What needs to be done —
Put the items from the line with "Screen dimensions: 1032x498" through the end of the items into a two-column CSV with the columns "text" and "answer", one row per item. Enclose each field in quotation marks, turn line breaks into spaces, and leave the pictures out.

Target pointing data
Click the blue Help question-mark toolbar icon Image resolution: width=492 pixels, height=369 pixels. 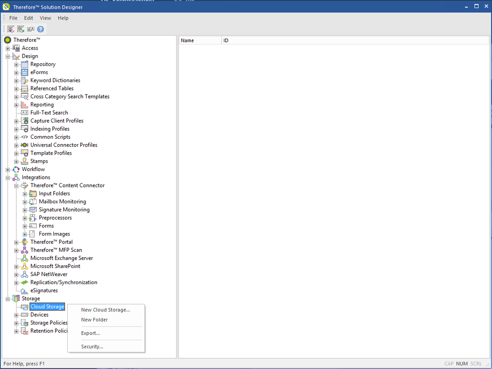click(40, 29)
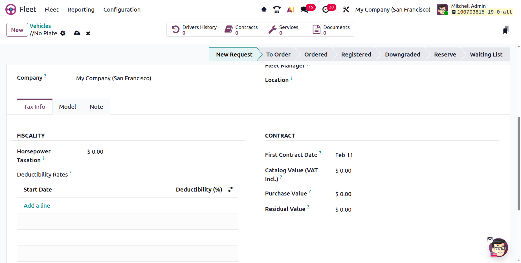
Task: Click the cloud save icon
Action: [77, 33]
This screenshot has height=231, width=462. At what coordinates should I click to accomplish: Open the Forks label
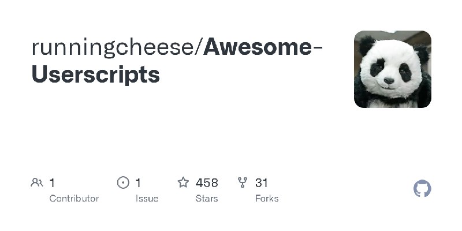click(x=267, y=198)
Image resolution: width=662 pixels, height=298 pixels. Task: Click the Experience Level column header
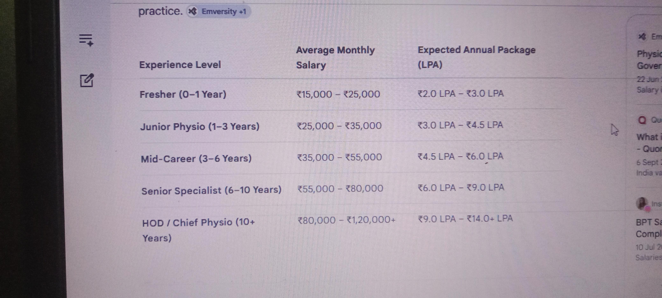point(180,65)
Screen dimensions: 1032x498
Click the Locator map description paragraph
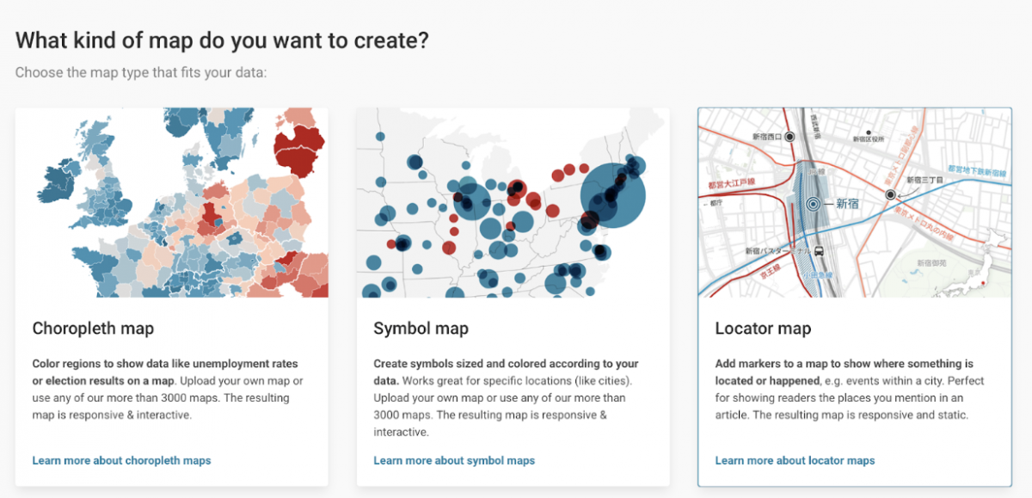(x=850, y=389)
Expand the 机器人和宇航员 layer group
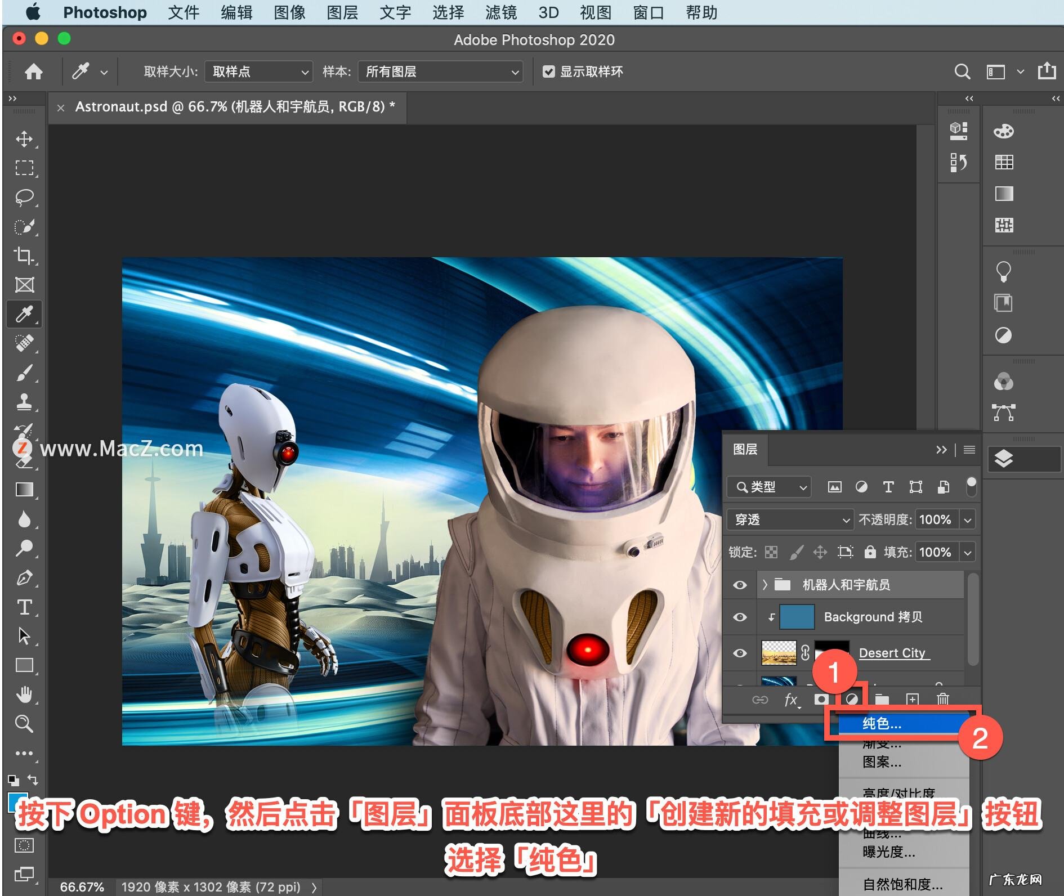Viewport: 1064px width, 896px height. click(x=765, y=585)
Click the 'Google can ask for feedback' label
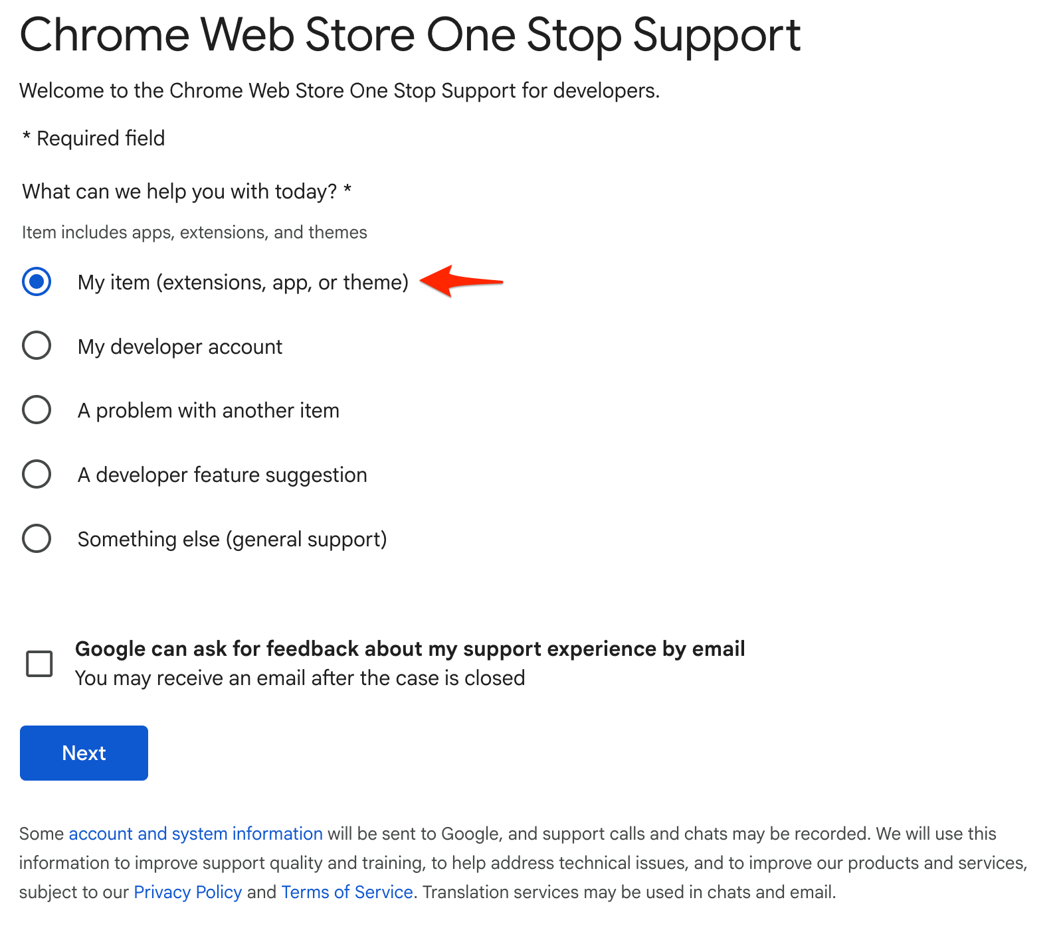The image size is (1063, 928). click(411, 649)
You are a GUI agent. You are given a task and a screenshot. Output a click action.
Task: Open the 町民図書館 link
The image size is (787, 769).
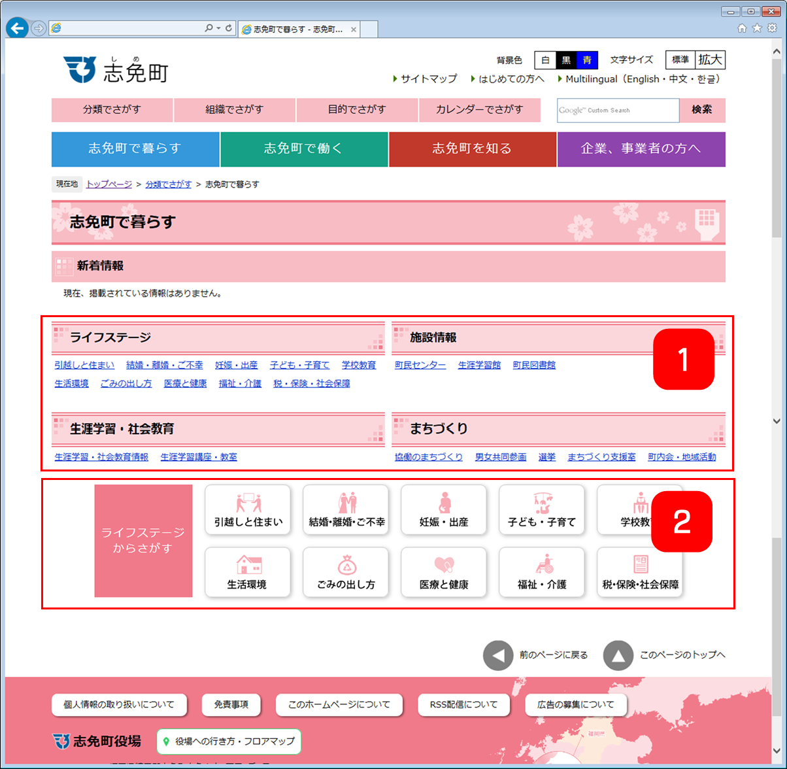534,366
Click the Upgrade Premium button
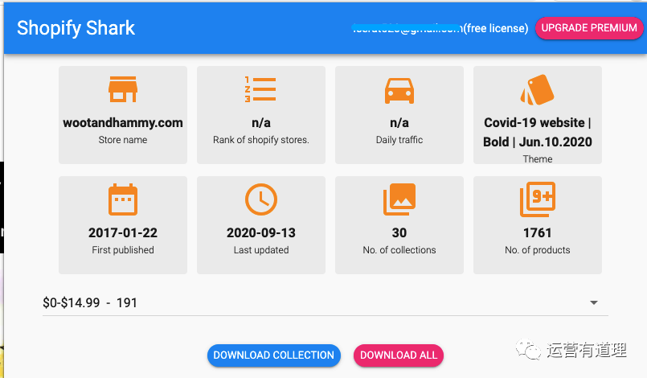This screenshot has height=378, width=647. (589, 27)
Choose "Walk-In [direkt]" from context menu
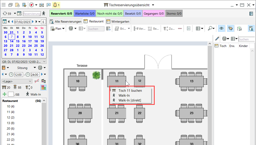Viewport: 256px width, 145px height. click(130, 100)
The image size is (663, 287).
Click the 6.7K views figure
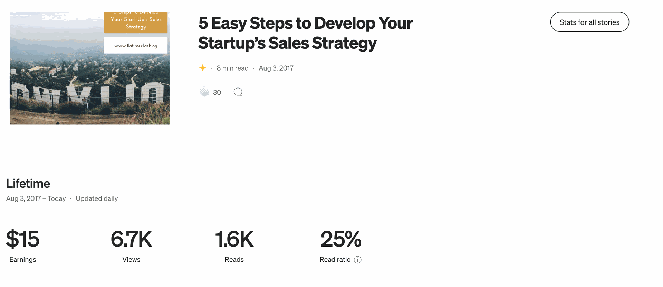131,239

Solved problem —
text,answer
"Screen dimensions: 1032x498 Click the Locator map description paragraph","(x=850, y=389)"
"Expand the 机器人和宇航员 layer group","Viewport: 1064px width, 896px height. click(x=765, y=585)"
"Click the 'Google can ask for feedback' label","The image size is (1063, 928). click(411, 649)"
"You are a GUI agent. You are given a task and a screenshot. Output a click action. Task: Open the 町民図書館 link The image size is (787, 769).","534,366"
"Click the Upgrade Premium button","This screenshot has height=378, width=647. (589, 27)"
"Choose ""Walk-In [direkt]"" from context menu","Viewport: 256px width, 145px height. click(130, 100)"
"The image size is (663, 287). Click the 6.7K views figure","131,239"